The Xamarin tooling isn't all free, but Miguel de Icaza [1] is a major figure in open source. I'd be surprised if any Xamarin product necessitates closed source.

Even if it did, helping to put food on his table would benefit the open source community. There aren't many people about whom that can be said with less doubt.

https://en.m.wikipedia.org/wiki/Miguel_de_Icaza

The free version of the Xamarin tools seem to have limited app size and doesn't include their UI integration (Xamarin.Forms):

https://store.xamarin.com/

$25 for Indie which includes Xamarin.Forms
I misunderstood. I thought your objective was to produce free as in speech and beer software.
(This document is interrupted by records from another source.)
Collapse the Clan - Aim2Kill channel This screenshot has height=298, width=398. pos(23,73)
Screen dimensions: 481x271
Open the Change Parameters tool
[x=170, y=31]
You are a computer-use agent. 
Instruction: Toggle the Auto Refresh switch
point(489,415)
One reason cross platform tools often require payment is that Apple's terms for the iOS app store require the use of Apple products for development. Part of the cost goes to maintaining remote services on Macs to comply with those terms.
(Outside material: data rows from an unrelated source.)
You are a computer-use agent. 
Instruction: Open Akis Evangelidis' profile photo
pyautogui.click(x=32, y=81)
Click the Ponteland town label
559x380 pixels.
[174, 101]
The alternative for iOS development is to purchase, rent, or borrow a Mac and develop in Objective-C, Swift, or JavaScript. That's probably less optimized for type safety, cost, and cross platform deployment.

If you drop iOS, the JVM and Java is an alternative.

Haskell claims cross-compiler support for iOS and lists some ways to get it to work on Android.

Probably be easier for the non-GUI parts. Networking and filesystem is probably trivial. It doesn't sound like you need much access to the device otherwise, but that would be something I would check before using -- they probably do some kind of native-bridge.

.NET - if you're into OOP use C# and if functional is your thing use F#

Fantastic employment prospects, completely open source, runs on all desktop and mobile platforms.

I forgot about F# on Mono. It's probably a bigger leap from C++ though.